EXCERPTED RECORDS Block Start
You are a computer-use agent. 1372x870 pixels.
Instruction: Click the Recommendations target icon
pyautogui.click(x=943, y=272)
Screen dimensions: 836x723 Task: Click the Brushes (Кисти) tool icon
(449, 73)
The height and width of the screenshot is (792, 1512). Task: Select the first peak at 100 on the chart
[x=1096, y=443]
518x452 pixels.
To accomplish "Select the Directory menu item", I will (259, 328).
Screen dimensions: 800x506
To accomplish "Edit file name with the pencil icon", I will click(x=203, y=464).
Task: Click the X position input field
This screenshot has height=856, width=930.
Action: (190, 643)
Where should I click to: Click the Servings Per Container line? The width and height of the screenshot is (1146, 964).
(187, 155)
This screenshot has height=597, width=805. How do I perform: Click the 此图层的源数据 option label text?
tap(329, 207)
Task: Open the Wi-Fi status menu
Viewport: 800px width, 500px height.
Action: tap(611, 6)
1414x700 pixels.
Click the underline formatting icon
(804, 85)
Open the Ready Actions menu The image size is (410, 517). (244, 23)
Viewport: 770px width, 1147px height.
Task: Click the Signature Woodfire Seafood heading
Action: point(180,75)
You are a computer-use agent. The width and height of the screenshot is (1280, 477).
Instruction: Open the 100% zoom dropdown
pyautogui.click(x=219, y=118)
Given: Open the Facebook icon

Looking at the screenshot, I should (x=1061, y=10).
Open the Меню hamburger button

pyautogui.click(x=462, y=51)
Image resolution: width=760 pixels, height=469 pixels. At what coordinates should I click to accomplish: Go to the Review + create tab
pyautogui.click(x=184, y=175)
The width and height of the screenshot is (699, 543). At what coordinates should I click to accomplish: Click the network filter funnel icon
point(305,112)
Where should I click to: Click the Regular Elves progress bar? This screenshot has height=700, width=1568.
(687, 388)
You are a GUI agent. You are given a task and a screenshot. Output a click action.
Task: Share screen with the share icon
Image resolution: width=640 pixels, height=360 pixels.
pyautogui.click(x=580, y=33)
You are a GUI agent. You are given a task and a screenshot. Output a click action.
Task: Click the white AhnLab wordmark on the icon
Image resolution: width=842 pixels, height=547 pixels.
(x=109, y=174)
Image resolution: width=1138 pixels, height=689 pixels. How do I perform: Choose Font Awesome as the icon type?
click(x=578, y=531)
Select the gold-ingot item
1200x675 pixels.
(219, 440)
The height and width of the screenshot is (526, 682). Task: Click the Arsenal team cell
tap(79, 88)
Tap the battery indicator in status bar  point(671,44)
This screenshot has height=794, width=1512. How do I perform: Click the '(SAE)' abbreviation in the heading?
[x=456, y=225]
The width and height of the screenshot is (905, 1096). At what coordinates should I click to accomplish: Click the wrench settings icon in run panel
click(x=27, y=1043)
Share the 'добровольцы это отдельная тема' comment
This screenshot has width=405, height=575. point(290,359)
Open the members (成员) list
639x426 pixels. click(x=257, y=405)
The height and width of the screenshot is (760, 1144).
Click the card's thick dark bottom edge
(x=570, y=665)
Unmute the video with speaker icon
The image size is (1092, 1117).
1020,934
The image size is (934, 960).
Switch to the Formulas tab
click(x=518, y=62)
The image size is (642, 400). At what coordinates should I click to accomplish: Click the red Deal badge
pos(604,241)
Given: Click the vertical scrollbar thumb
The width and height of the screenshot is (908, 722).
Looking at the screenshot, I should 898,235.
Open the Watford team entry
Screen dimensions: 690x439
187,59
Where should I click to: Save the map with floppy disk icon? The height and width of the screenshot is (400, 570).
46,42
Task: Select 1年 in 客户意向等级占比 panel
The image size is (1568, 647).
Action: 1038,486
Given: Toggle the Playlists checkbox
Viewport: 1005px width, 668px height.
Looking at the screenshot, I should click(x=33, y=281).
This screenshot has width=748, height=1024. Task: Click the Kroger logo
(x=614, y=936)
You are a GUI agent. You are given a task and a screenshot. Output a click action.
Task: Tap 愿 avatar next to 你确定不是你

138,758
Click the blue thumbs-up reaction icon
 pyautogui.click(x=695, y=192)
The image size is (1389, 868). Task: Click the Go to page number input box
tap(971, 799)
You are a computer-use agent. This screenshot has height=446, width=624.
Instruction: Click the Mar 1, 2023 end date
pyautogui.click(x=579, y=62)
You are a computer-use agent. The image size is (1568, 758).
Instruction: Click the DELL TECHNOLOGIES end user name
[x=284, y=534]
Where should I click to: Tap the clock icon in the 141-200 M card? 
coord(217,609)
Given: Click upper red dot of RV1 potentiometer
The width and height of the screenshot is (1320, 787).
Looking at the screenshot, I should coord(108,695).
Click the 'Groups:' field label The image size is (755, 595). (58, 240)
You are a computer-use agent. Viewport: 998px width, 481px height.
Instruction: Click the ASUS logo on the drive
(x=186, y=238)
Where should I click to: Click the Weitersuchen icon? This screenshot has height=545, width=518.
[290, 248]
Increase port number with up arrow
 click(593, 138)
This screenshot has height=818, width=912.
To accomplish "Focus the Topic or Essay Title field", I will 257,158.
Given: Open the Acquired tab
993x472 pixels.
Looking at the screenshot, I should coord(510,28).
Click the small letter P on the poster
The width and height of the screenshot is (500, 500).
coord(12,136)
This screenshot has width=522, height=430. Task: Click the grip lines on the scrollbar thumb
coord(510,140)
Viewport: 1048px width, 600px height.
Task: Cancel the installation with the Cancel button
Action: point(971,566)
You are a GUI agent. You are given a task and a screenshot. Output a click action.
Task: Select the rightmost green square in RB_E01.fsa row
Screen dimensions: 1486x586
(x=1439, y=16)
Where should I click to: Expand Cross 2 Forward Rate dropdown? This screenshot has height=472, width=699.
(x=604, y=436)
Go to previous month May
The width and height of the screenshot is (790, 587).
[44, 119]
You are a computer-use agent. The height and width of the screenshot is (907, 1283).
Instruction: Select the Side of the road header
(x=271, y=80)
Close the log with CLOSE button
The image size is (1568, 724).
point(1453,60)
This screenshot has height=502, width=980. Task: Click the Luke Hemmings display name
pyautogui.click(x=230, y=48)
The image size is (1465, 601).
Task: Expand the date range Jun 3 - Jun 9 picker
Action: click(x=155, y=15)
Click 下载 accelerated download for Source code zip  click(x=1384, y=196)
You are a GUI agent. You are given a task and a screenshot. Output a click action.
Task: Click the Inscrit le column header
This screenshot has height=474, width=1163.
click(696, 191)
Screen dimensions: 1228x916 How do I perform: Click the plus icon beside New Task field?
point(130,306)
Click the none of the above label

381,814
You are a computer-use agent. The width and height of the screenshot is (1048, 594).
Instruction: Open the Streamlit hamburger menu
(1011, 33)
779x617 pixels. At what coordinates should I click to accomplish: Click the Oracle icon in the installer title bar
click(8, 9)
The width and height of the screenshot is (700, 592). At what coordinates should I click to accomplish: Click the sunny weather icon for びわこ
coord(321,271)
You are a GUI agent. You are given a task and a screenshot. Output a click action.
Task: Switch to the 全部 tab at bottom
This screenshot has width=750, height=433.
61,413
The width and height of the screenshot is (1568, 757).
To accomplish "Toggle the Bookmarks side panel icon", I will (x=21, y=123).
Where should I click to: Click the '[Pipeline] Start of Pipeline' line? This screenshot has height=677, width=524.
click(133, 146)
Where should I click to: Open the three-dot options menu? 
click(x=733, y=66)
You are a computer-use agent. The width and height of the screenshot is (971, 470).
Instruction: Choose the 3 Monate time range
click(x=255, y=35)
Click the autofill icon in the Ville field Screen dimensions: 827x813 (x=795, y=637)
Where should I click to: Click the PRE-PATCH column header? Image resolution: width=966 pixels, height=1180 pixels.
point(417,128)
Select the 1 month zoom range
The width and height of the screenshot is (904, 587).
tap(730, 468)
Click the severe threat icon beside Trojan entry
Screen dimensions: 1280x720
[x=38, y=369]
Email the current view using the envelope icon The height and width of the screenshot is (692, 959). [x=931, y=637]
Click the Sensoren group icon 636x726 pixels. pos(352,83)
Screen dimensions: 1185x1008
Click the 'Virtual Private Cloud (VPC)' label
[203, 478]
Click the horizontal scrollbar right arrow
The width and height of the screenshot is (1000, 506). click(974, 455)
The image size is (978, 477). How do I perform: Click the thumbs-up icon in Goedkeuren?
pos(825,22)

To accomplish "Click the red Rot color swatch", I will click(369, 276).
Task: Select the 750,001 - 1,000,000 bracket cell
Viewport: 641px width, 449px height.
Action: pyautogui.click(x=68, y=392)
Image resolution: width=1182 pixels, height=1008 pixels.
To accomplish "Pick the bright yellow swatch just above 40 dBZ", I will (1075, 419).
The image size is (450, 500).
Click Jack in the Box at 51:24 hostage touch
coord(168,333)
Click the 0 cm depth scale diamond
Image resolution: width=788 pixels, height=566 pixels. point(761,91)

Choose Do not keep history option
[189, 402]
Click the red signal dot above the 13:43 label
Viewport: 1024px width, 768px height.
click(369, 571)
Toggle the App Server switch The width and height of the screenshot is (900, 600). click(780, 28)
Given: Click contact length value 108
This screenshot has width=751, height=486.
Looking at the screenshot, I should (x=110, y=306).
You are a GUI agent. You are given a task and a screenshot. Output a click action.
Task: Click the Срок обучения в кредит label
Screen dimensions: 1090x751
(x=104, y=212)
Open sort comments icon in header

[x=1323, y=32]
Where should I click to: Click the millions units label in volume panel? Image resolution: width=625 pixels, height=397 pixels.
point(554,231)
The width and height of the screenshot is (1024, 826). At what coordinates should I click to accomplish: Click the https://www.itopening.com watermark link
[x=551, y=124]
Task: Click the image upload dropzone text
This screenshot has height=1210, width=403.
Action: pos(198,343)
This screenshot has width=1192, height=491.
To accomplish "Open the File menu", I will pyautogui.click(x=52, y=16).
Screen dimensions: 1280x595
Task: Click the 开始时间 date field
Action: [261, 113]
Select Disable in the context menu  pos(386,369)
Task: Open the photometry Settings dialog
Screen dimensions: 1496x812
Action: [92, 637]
EXCERPTED RECORDS Block End
## WHAT IS NEEDED
Look above for the line containing "The width and height of the screenshot is (1024, 826)." and the line containing "This screenshot has width=1192, height=491.". Transcribe both, with the lines between them, exactly.

## SOLUTION
The width and height of the screenshot is (1024, 826). At what coordinates should I click to accomplish: Click the https://www.itopening.com watermark link
[x=551, y=124]
Task: Click the image upload dropzone text
This screenshot has height=1210, width=403.
Action: pos(198,343)
This screenshot has width=1192, height=491.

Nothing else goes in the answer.